The €500,000 is not the cost — it's the deposit
The single most useful distinction in Golden Visa planning: the fund subscription is an asset you hold, not money you spend. Assuming the fund performs and you redeem after the holding period, that €500,000 comes back — potentially with a return. What never comes back is the layer of fees on top:
- Fund commission — a percentage of your subscription, charged by the fund.
- Government fees — application and card-issuance fees, charged per person in your family.
- Legal & due-diligence — your lawyer, plus compliance checks.
- Renewals — across the multi-year holding period to citizenship.
A realistic family-of-four sunk cost runs into the tens of thousands of euros — meaningful, but a fraction of the headline number. Confusing the two is the most common planning error we see.
What changed in May 2026 (and why it matters)
The nationality law published on 18 May 2026 extended the wait for citizenship eligibility:
- From 5 years to 7 years for EU and CPLP (Portuguese-speaking country) nationals.

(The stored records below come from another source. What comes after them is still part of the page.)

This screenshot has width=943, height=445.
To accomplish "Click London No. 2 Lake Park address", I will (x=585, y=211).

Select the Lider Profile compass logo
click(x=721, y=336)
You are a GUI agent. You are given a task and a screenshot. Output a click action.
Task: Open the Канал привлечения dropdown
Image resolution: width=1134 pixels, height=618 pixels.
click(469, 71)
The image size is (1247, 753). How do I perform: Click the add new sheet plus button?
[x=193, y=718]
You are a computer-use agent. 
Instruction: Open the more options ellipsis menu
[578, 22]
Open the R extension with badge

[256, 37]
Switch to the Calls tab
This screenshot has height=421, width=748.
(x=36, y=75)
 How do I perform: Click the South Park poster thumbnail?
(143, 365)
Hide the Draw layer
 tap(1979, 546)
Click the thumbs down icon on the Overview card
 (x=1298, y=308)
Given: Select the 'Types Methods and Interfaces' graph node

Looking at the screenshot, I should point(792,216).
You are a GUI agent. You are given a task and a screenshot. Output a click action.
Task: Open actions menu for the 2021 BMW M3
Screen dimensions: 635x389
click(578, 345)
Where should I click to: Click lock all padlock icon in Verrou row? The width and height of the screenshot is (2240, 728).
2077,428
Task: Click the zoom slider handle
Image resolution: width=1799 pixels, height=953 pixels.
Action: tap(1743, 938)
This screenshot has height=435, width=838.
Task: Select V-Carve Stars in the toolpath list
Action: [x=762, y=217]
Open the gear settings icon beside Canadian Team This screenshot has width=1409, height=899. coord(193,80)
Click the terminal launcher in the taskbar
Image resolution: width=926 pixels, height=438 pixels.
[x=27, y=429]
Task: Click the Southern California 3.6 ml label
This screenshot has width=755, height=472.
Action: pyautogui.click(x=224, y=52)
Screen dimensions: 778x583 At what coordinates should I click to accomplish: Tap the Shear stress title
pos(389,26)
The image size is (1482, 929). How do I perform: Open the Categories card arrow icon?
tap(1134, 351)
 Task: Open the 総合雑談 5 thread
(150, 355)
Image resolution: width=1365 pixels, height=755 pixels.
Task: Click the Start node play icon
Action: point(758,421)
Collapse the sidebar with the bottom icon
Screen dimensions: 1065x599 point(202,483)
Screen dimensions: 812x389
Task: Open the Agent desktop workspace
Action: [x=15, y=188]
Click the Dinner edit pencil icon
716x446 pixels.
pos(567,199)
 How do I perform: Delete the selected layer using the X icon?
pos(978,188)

- To 10 years for all other nationals.
- The clock counts from the first residence-permit issuance.
Crucially, residency rights and the 7-days-per-year physical presence rule did not change. Portugal remains one of the few EU programs offering a long-term citizenship pathway without full-time residence — the timeline simply lengthened. The change has cooled some investor demand, which can mean more fund availability and negotiating room right now.
Fund vs cultural donation route
Two main routes remain after real estate was abolished in 2023:
- Fund — €500,000. Subscribe to a CMVM-regulated venture capital or private equity fund. Recoverable after the holding period (typically 5+ years), subject to fund performance and risk. The route most investors choose.
- Cultural donation — €250,000. A lower entry, but it's a donation — fully sunk, not recoverable. Lower headline, higher true cost in net terms.
Toggle the route above to see how the recoverable-vs-sunk split flips between them.
Frequently asked questions
Q. Do I have to live in Portugal?
No. The physical presence requirement is an average of just 7 days per year — one of the lowest in Europe. This is unchanged by the 2026 reform.
Q. Can my family be included?
Yes — spouse/partner, dependent children and dependent parents under one application. Each adds per-person government and card fees, which this calculator accounts for.
Q. Is the fund investment guaranteed?
No. CMVM regulation governs the fund structure, but returns are not guaranteed and capital is at risk like any investment. Some funds market capital-protection features — verify independently.
Q. Does Portugal offer citizenship by investment directly?
No. The Golden Visa grants residency; citizenship is a separate later step requiring the residency period (now 7/10 years), an A2 Portuguese language certificate, and meeting legal conditions.
Sources: Portuguese nationality law published in Diário da República, 18 May 2026; Law 56/2023 (Mais Habitação) ending real-estate routes; ARI / Golden Visa program terms; CMVM fund regulation. Government fees are approximate and set by AIMA. This is an independent informational tool, not financial, tax, legal or immigration advice. Investments carry risk including loss of capital. Verify all figures with a licensed adviser before committing.